BC-IRL: Learning Generalizable Reward Functions from Demonstrations

Authors: Andrew Szot, Amy Zhang, Dhruv Batra, Zsolt Kira, Franziska Meier

ICLR 2023 | Conference PDF | Archive PDF | Plain Text | LLM Run Details

Reproducibility Variable Result LLM Response
Research Type Experimental We illustrate that state-of-the-art IRL algorithms, which maximize a maximum-entropy objective, learn rewards that overfit to the demonstrations. Such rewards struggle to provide meaningful rewards for states not covered by the demonstrations, a major detriment when using the reward to learn policies in new situations. We introduce BC-IRL, a new inverse reinforcement learning method that learns reward functions that generalize better when compared to maximum-entropy IRL approaches. In contrast to the Max Ent framework, which learns to maximize rewards around demonstrations, BC-IRL updates reward parameters such that the policy trained with the new reward matches the expert demonstrations better. We show that BC-IRL learns rewards that generalize better on an illustrative simple task and two continuous robotic control tasks, achieving over twice the success rate of baselines in challenging generalization settings.

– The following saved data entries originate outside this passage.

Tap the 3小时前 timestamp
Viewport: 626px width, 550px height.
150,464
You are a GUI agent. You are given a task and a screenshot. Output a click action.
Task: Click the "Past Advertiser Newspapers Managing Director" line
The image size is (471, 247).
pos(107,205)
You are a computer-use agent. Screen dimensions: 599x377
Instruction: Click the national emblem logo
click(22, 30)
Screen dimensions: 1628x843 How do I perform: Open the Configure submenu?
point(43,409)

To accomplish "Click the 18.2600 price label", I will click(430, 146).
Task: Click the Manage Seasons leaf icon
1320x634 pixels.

Researcher Affiliation Collaboration Andrew Szot1,2, Amy Zhang1, Dhruv Batra1,2, Zsolt Kira2, Franziska Meier1 1Meta AI, 2Georgia Tech
Pseudocode Yes Algorithm 1 BC-IRL (general framework) ... Algorithm 2 BC-IRL-PPO
Open Source Code No The paper does not contain an explicit statement or link indicating the release of source code for the described methodology.

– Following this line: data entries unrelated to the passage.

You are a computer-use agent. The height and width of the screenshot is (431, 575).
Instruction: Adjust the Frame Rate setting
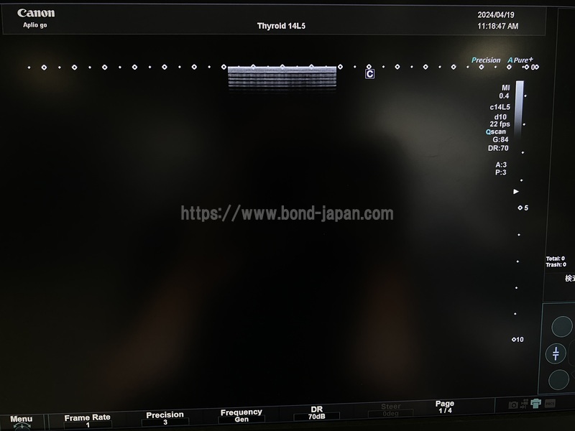(88, 420)
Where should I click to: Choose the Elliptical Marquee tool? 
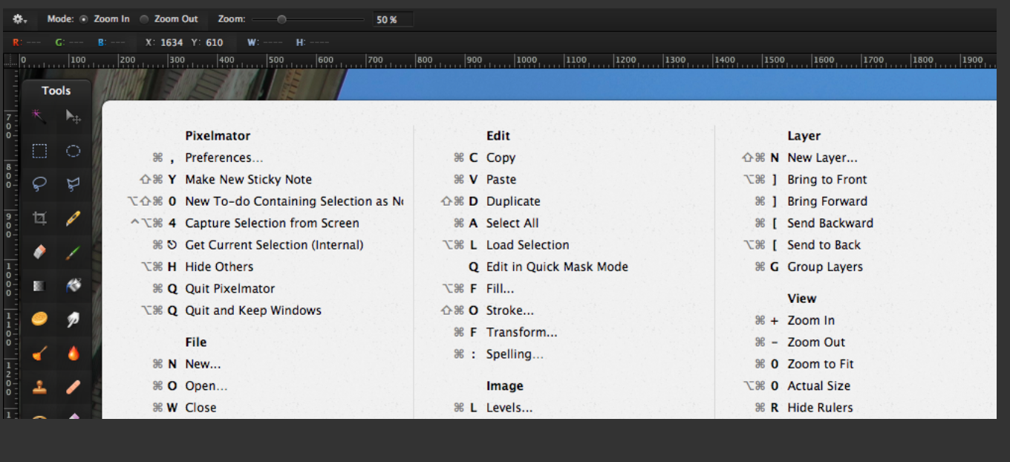pyautogui.click(x=73, y=151)
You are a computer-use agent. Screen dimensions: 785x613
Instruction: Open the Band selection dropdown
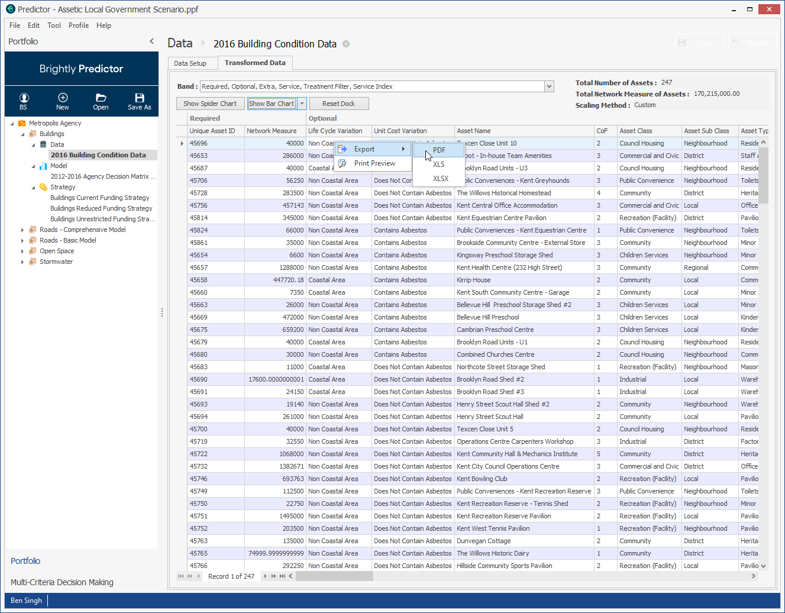pos(548,86)
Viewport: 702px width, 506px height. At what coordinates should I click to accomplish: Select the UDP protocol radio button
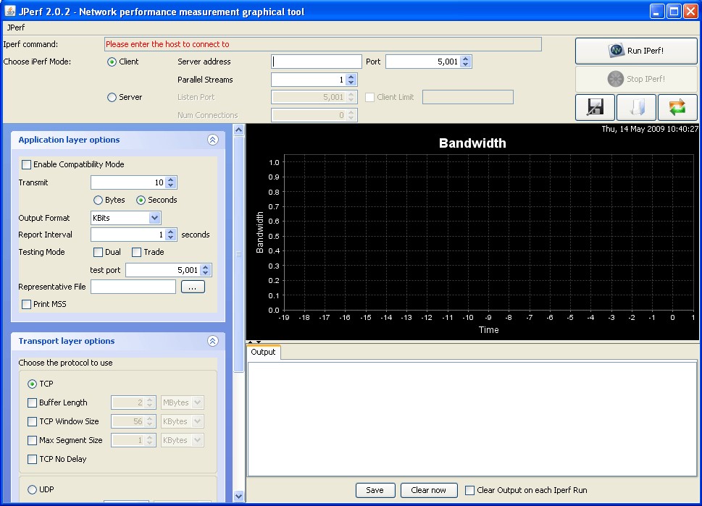(x=32, y=490)
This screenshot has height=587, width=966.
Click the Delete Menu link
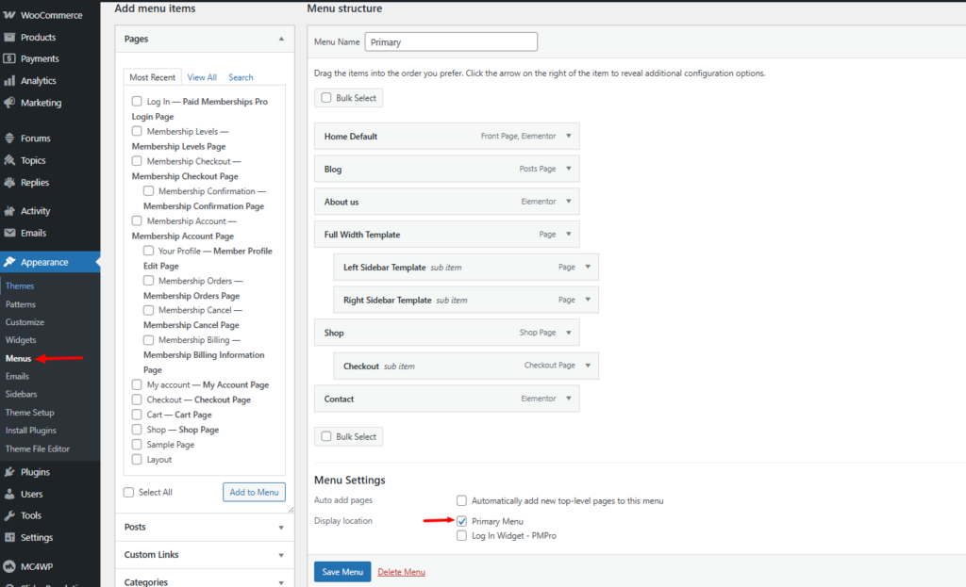pos(401,572)
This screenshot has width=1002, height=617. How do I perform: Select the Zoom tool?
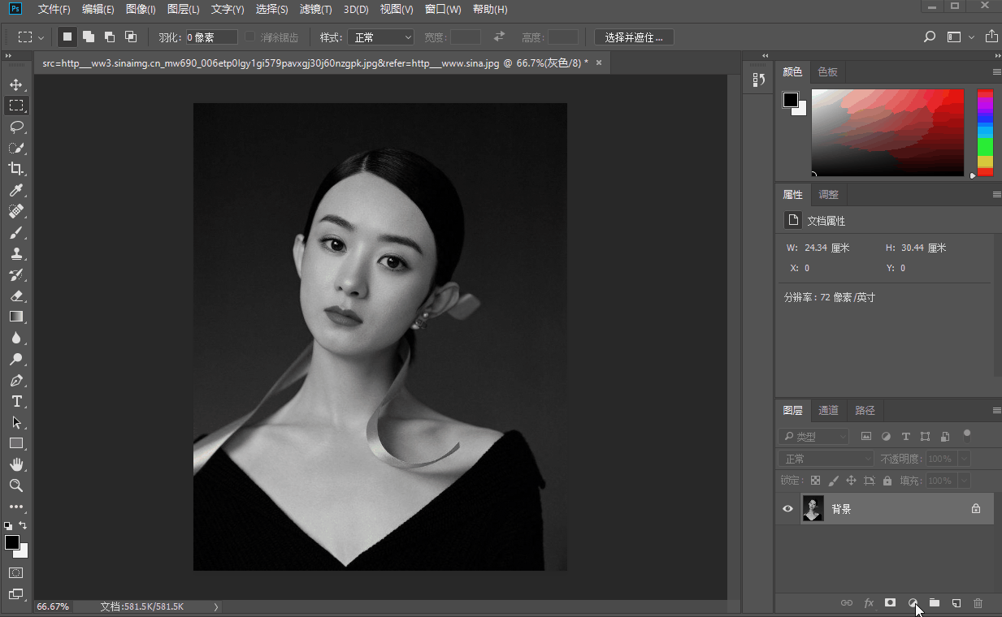pos(16,485)
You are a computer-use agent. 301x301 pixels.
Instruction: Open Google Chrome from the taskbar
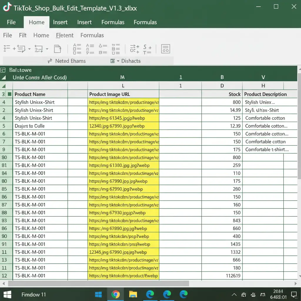(x=116, y=294)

Open Datasets No The paper describes using "expert demonstration trajectories De" and providing "100 demonstrations" or a "single demonstration" for specific tasks, but it does not provide concrete access information (link, DOI, repository, or formal citation) to a publicly available dataset for these demonstrations or for the environments used beyond citing the simulators themselves.
Dataset Splits No The paper describes 'Eval (Train)' and 'Eval (Test)' settings for evaluation, and also 'Easy', 'Medium', and 'Hard' test distributions, but it does not explicitly define a separate 'validation' dataset split with specific percentages or counts for model tuning during training.
Hardware Specification Yes All experiments were run on a Intel(R) Core(TM) i9-9900X CPU @ 3.50GHz.
Software Dependencies No The paper mentions "Adam Kingma & Ba (2014) was used for policy and reward optimization" but does not provide specific version numbers for Adam or any other software libraries or frameworks used in the implementation.
Experiment Setup Yes The hyperparameters for the methods from the 2D point navigation task in Section 4 are detailed in Table 9 for the no obstacle version and Table 10 for the obstacle version of the task. ... The hyperparameters for all methods from the Reaching task are described in Table 11. ... The hyperparameters for all methods for the Trifinger reaching task are described in Table 12.